George J. Schroepfer Conference Theater, 210 Civil Engineering Building
Haizhou Liu
Chemical and Environmental Engineering, University of California - Riverside
ABSTRACT: Ultraviolet-driven advanced oxidation processes (UV/AOP) are becoming increasingly important for potable water reuse to remove trace chemical contaminants from wastewater effluent. This seminar will discuss the unique aqueous photochemistry of the overlooked but important chloramines for water reuse applications. Membrane treatment processes including microfiltration (MF) and reverse osmosis (RO) are employed prior to any UV/AOP in water reuse facilities. Chloramines are deliberately generated in the feed water to minimize membrane biological fouling. Because of their small molecular size and neutral charge, chloramines easily diffuse through RO membranes, and subsequently will undergo photolysis in the UV/AOP. We investigated the efficiencies of chloramines in degrading 1,4-dioxane under low-pressure UV lamp photolysis. The photolysis of chloramines produced amine and halide radicals, which further transformed to a series of reactive radical species that assist the contaminant degradation. The presence of dissolved oxygen further decreased the reactivity. This study shows that the presence of chloramines in UV/AOP as carry-over chemical residuals from membrane treatment processes can also be harnessed as an oxidant beneficial to water reuse. We are also currently conducting pilot-scale photochemical experiments utilizing chloramine photolysis with our industrial partners. Considering the perspective of potable water reuse, an efficient utilization of chloramine photochemistry can lead to a more sustainable water management.
Spiraled Boreholes: An Expression of 3D Directional Instability of Drilling Systems
Friday, Feb. 22, 2019, 10:10 a.m. through Friday, Feb. 22, 2019, 11:15 a.m.

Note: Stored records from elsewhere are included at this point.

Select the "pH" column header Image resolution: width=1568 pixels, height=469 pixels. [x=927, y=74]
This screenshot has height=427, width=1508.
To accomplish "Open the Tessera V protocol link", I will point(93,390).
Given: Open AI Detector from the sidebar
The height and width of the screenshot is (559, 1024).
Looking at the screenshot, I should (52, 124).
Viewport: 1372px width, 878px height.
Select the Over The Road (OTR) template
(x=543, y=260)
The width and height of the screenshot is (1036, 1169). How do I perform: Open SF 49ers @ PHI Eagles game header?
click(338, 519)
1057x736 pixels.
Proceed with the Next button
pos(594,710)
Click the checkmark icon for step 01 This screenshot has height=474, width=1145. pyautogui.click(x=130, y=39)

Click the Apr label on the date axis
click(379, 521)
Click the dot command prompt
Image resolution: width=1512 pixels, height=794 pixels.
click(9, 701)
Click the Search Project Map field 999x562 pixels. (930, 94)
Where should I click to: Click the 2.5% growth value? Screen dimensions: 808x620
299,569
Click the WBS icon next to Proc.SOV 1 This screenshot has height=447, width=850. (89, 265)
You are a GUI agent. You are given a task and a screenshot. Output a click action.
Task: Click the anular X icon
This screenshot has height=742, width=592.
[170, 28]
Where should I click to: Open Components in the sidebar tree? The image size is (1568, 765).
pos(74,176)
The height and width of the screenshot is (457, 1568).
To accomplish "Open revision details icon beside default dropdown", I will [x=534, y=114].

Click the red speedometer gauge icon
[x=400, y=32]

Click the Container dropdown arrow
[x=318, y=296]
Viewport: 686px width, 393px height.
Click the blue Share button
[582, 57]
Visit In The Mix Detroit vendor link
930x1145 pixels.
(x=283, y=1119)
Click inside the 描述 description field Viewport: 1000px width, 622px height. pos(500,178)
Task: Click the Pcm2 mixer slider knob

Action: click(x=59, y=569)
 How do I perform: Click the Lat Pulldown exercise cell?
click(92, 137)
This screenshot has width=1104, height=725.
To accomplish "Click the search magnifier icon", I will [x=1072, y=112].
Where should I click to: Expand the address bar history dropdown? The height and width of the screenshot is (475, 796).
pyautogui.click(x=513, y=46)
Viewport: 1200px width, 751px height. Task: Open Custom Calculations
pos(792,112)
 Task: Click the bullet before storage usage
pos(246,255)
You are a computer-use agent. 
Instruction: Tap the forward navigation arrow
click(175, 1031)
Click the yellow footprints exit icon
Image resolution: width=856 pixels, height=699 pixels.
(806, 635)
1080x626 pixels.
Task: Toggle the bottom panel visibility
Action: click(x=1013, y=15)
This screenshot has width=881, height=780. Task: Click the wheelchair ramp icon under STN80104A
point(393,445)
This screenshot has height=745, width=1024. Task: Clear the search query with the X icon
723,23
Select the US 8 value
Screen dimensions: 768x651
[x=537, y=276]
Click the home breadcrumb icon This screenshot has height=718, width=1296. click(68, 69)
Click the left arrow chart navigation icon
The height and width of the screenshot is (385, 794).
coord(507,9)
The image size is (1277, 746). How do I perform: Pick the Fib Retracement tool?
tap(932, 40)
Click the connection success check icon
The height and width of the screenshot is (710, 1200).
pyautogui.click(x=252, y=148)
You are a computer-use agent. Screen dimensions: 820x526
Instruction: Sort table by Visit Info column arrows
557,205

George J. Schroepfer Conference Theater, 210 Civil Engineering Building
Emmanuel Detournay
Civil, Environmental, and Geo- Engineering, University of Minnesota
ABSTRACT: Occurrence of borehole spiraling is predicted by analyzing the delay-differential equations governing the propagation of a borehole. These evolution equations for the borehole inclination and azimuth are obtained from considerations involving: (i) a bit/rock interaction law that relates the force and moment acting on the bit to its penetration into the rock; (ii) kinematic relationships that describe the local borehole geometry in relation to the bit penetration; and (iii) a beam model for the bottom-hole assembly (BHA) that can be used to express the force and moment at the bit from the external loads applied on the BHA and the geometrical constraints arising from the stabilizers conforming to the borehole geometry.
The analytical nature of the propagation equations makes it possible to conduct a systematic stability analysis in terms of a key dimensionless group that controls the directional stability of the drilling system. This group depends on the downhole weight on bit (WOB), on properties of the BHA, on the bluntness of the bit, and on parameters characterizing its response. The directional stability of a particular drilling system can be assessed by comparing the magnitude of this group with the bifurcation value that depends only on the BHA configuration and the bit walk. Stability curves for an ideal BHA with two stabilizers are shown to depend on the bit walk, which tends to enhance conditions for spiraling. An application to a field case is discussed. Simulations conducted by integrating the equations of borehole propagation also are presented. They illustrate that, for unstable systems, the model predicts spiraled boreholes with a pitch comparable to what is observed in the field. Furthermore, they show that a limit cycle, characterized by bounded magnitude of the oscillations, is attained if a nonlinearity is introduced in the bit response.